Program evaluation studies, consistently show that these programs create better outcomes, such as decreased recidivism, and greater cost-effectiveness, than traditional criminal justice approaches.
As a researcher who sometimes works with drug court programs, I’ve reviewed the studies carefully and the quantitative evidence is largely convincing. Drug courts appear to be effective and evaluation continues to clarify under what conditions and for which offenders.
That’s the facts and figures part of the story, but there’s another side.
One of the conference highlights is a segment called the “Parade of Transformation.” In front of 4000+ drug court professionals from around the world, 8-10 real drug court clients take the stage to tell their stories.
- The single mother, addicted to meth, who advised her 7-year old daughter to escape if the police showed up so she would not be taken away
- The young man whose track marks were so bad that doctors advised amputation of his arm
- Another young man whose addiction was so severe that he had made a plan for suicide and was hours away from carrying it out
- A woman whose addiction and related crimes landed her in prison, and had custody revoked of the newborn daughter she delivered while incarcerated
- A high school student who was adopted after being born to a drug-addicted mother then took the same path, defying authority to the point that she was believed to be beyond hope
You might be surprised at how their lives unfolded from those points in time…
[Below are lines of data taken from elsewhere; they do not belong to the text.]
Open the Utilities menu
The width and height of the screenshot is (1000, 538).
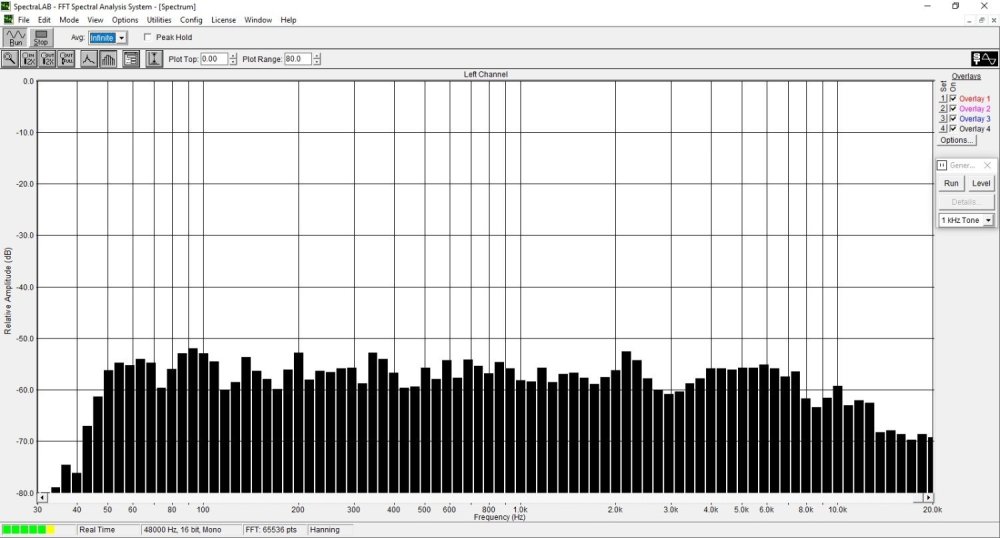(x=159, y=20)
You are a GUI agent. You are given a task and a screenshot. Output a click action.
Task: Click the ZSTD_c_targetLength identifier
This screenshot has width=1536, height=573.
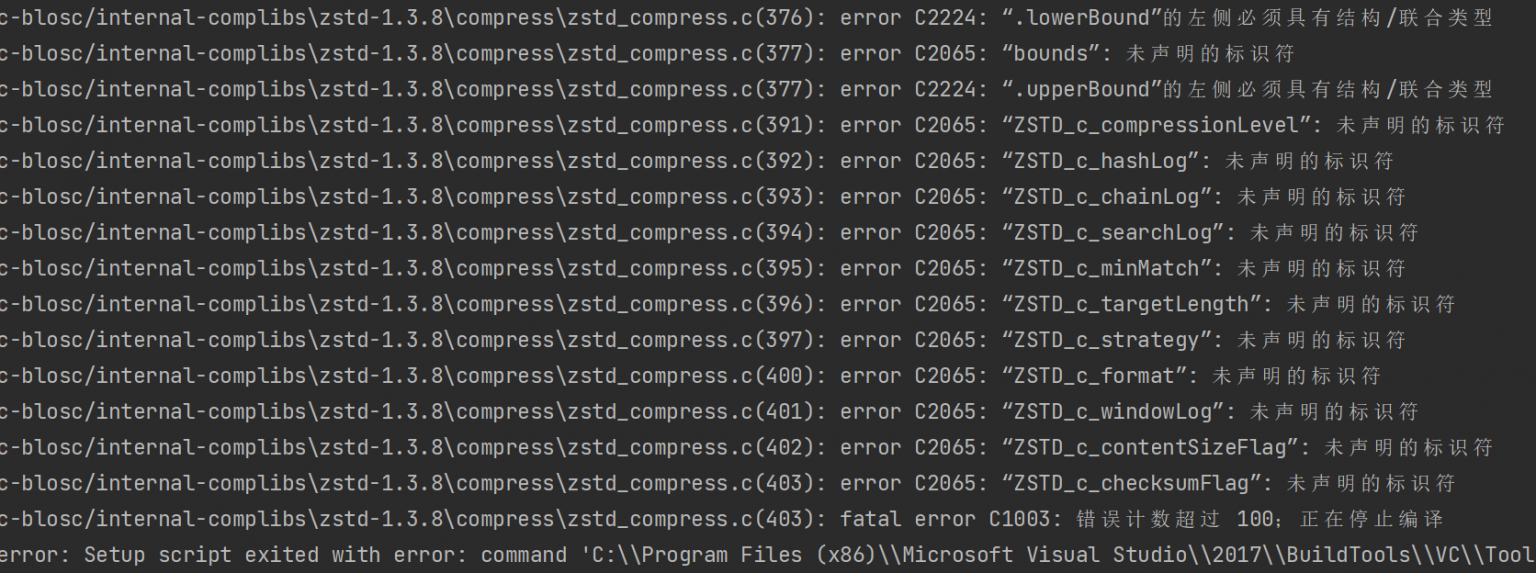click(x=1131, y=304)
One of the young men became an attorney and was recently elected magistrate in the county where he went to drug court.
Another has a thriving career and is planning his wedding.
The woman who lost her daughter regained custody and now works tirelessly as an addiction counselor.
Finally, that high school student? She’s on her way to law school.
More often than not, the numbers don’t tell you everything you need to know to truly understand program outcomes.
I can easily report that these five people had not returned to the criminal justice system over a period of time, but that’s only one part of what success has looked like for them. Qualitative data, that is, narrative descriptions and information that provide us with context and richness, allow us to genuinely describe client change.
Accountability is paramount in today’s nonprofit climate, as it should be. Furthermore, numbers and statistics are critical to demonstrating stewardship and effectiveness. However, don’t discount the supplemental value of a qualitative perspective, which is most powerful when used hand-in-hand with quantitative data. That’s how compelling stories are told.